◆ Exercise text:
⁂

The number of community pharmacies offering minor ailment schemes (MASs) has fallen by a third since 2017/2018, data published by NHS Digital have shown.
According to the latest publication of NHS Digital’s ‘General Pharmaceutical Services in England’ dataset on 7 November 2019, 1,404 pharmacies were providing minor ailment schemes in 2018/2019.
This compares to 2,167 pharmacies that provided the scheme in 2017/2018, with 444 pharmacies commissioned by NHS England on behalf of local authorities and 1,723 pharmacies commissioned by NHS England to provide enhanced services for the national body.
In 2018/2019, no pharmacies were commissioned by NHS England on behalf of local authorities for any services.
An investigation by The Pharmaceutical Journal in December 2018 revealed that a fifth of clinical commissioning groups (CCGs) had decommissioned these types of schemes between 2015 and 2018.
This was in contrast with the devolved nations, where Scotland was expanding its pharmacy MAS, and Wales, where a common ailments service is available in 97% of Welsh pharmacies.
The MAS was central to the government’s plans for community pharmacy in 2008, when the then Department of Health published the white paper ‘Pharmacy in England: Building on strengths — delivering the future’, which included plans for MASs in all pharmacies in England.
MASs cost an average of £86,000 per CCG and were established to provide free NHS treatment for people with minor conditions, such as colds, allergies and minor skin conditions, and to reduce the number of patients who visit a GP for a prescription.

⁂

◆ Supplied records:
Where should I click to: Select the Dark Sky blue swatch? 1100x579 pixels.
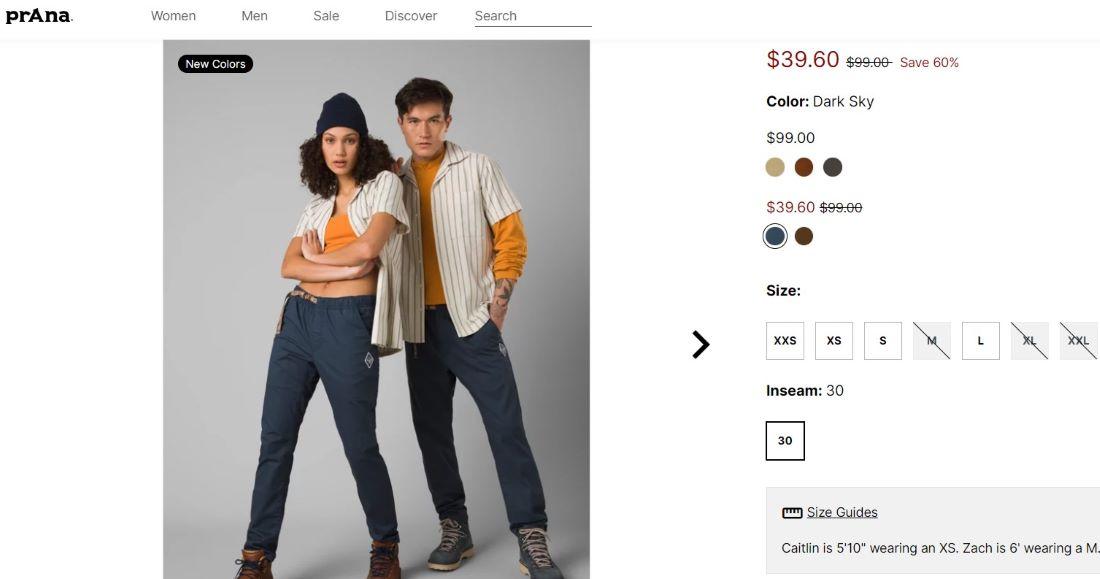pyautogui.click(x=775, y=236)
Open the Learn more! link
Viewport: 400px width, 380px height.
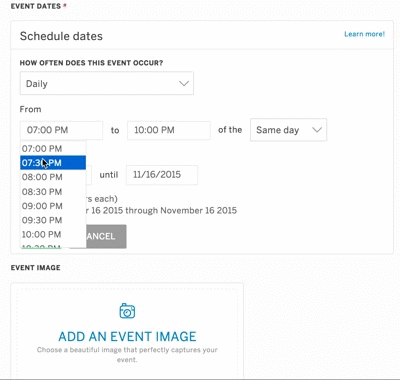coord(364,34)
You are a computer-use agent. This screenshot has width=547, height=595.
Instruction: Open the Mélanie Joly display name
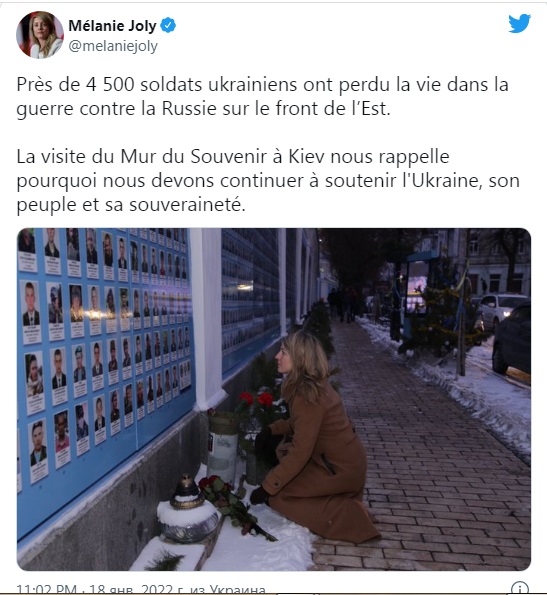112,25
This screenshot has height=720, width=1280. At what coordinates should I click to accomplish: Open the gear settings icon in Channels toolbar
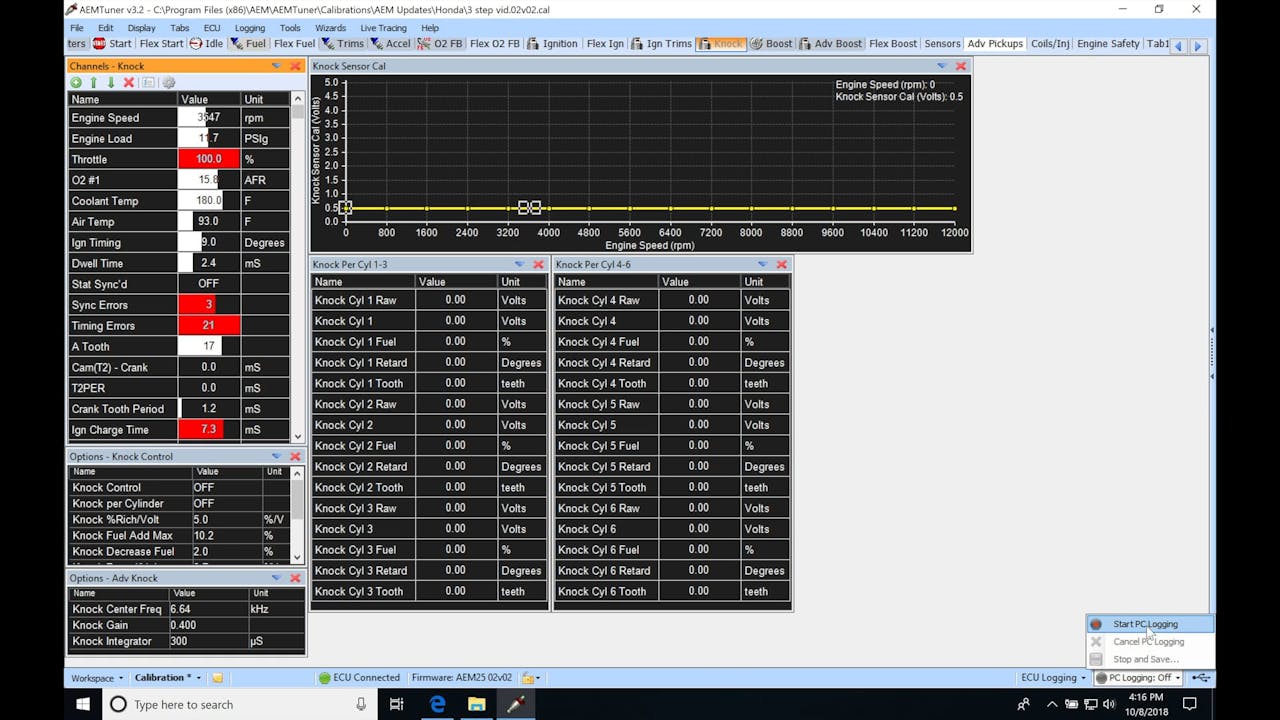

⁂

◆ Work order 1:
According to the article on minor ailment schemes, how many pharmacies provided these schemes in 2018/2019?
◆ Work order 2:
For each statement below, say whether it agrees with the article on minor ailment schemes, and quote the words of the article that decide it. (a) In 2018/2019, NHS England commissioned some pharmacies on behalf of local authorities. (b) A common ailments service is available in 97% of Welsh pharmacies. (c) The 2008 white paper included plans for minor ailment schemes in all pharmacies in England.

◆ Answer 1:
1,404 pharmacies provided minor ailment schemes in 2018/2019.

◆ Answer 2:
(a) No: "In 2018/2019, no pharmacies were commissioned by NHS England on behalf of local authorities for any services."
(b) Yes: "a common ailments service is available in 97% of Welsh pharmacies"
(c) Yes: "which included plans for MASs in all pharmacies in England"